SALAH satu fakta menarik dari Pemilu 2009 ini, adalah banyaknya aktivis progresif yang bergabung dengan partai politik (parpol) elite atau mendukung figur elite politik tertentu. Secara demokratis, tentu saja tidak ada yang salah dengan tindakan politik para aktivis itu. Yang lebih penting, bagaimana menjelaskan fakta tersebut, sebagai bahan pembelajaran bagi kalangan progresif di Indonesia.
Misalnya, dalam kerangka strategi-taktik pembangunan gerakan progresif, apakah pilihan politik bergabung dengan parpol elite atau mendukung figur elite, menguntungkan? Mencari jawab atas pertanyaan ini, Coen Husain Pontoh dari IndoPROGRESS, berbincang-bincang dengan Max R. Lane, Visiting Fellow di Dept. of Malay Studies, National University of Singapore (NUS), di suatu sore di kota Manhattan, New York, pada akhir Mei lalu. Berikut petikannya:
IndoPROGRESS (IP): Bagaimana Anda menjelaskan keterlibatan para aktivis progresif dalam mendukung tiga kandidat Capres/Cawapres dalam pemilu 2009 ini?
Max R. Lane (MRL): Untuk mengerti gejala ini, pertama kali kita harus melihat situasi makronya dulu. Satu fenomena yang sangat mendasar di Indonesia, yang berhubungan dengan jatuhnya Soeharto, bahwa gerakan reformasi yang menuntut jatuhnya Soeharto dan yang menuntut perubahan demokratis dan keadilan sosial, sama sekali tidak melahirkan sebuah partai politik. Ada Partai Rakyat Demokratik (PRD), salah satu gerakan yang ikut memicu kemunculan gerakan reformasi yang lebih luas, tapi PRD lahir sebelum gerakan reformasi. Tetapi, massa atau gerakan reformasi yang membludak pada 1997-1998, tidak melahirkan partainya sendiri.

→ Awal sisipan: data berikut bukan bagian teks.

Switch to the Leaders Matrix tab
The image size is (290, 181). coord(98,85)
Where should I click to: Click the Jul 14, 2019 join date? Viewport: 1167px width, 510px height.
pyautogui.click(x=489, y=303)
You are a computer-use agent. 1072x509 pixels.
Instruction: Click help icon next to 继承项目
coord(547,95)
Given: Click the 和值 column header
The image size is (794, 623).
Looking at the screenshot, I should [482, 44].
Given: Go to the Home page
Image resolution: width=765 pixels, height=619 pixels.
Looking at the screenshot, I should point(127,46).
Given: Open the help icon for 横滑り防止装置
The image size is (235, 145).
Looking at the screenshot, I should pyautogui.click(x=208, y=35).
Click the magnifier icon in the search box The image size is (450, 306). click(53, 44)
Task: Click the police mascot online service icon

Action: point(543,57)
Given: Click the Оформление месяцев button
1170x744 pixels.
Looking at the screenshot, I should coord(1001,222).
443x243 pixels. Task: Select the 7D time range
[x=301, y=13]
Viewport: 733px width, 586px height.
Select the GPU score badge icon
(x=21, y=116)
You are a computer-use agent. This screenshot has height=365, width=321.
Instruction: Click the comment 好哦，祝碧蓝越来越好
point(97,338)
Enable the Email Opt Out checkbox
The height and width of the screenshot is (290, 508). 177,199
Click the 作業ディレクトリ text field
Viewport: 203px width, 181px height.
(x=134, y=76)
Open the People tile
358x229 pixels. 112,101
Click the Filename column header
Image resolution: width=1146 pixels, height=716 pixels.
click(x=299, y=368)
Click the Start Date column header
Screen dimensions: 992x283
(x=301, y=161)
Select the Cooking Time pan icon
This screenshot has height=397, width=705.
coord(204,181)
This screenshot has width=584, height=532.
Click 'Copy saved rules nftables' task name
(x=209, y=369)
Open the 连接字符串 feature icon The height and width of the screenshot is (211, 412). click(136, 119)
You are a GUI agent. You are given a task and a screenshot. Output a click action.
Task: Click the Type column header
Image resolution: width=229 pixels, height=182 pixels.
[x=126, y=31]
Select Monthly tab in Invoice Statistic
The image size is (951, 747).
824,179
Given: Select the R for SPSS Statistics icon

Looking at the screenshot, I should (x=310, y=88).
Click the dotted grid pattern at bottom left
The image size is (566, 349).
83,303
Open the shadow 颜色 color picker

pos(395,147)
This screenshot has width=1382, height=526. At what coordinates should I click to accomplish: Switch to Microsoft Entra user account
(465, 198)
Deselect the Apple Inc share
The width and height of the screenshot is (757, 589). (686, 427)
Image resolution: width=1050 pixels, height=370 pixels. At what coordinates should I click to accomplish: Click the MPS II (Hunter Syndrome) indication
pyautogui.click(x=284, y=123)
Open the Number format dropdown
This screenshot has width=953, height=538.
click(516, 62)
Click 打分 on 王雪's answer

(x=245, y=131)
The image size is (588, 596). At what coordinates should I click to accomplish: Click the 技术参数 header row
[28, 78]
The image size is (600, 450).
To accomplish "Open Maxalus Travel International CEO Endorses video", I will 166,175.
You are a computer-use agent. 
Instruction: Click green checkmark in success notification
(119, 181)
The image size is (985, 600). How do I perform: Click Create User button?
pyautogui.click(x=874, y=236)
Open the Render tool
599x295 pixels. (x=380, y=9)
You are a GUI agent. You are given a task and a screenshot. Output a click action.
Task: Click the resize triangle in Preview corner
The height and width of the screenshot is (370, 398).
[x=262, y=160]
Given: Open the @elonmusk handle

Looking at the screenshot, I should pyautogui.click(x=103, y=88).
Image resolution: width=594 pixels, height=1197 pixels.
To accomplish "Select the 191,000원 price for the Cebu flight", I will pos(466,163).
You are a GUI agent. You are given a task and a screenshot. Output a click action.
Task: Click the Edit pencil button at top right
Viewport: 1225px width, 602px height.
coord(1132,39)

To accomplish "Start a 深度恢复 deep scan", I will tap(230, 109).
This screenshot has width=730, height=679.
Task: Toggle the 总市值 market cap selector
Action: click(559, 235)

IP: Tetapi, bagaimana anda melihat kemunculan Partai Amanat Nasional, Partai Keadilan (Sejahtera), atau Partai Kebangkitan Bangsa, dan PDI-P. Bukankah mereka lahir pasca reformasi?
MRL: benar bahwa mereka adalah partai yang lahir sesudah Soeharto jatuh, tapi mereka bukan partai yang dilahirkan oleh gerakan reformasi itu sendiri. Penekanan saya, adalah partai yang dilahirkan sebagai akumulasi dari gerakan massa yang membludak mulai dari peristiwa Mega-Bintang Rakyat, gerakan mahasiswa yang muncul pada akhir 1997 dan 1998. Mereka ini tidak melahirkan sebuah partai.
IP: Mengapa bisa begitu?
MRL: Ada dua penjelasannya: pertama, periode massa yang membludak itu terlalu pendek, sekitar enam sampai delapan bulan. Akibatnya, banyak mahasiswa dan aktivis lainnya yang terlibat dalam gerakan dari akhir 1997 sampai Mei 1998, memang masih memandang figur-figur oportunis yang muncul pada waktu itu, seperti Amien Rais dan Megawati. Sehingga figur-figur itu berhasil memonopoli ruang untuk mendirikan partai. Akibatnya, dari 1999 sampai saat ini, elit borjua Indonesia menguasai total arena partai politik, apalagi dalam rangka proses elektoral. Elit di sini baik yang sepenuhnya adalah elit Orde Baru, yang terutama bergerak di Golkar, misalnya, atau elit-elit yang sudah memiliki partai barunya, di PDI-P, PKS maupun Demokrat.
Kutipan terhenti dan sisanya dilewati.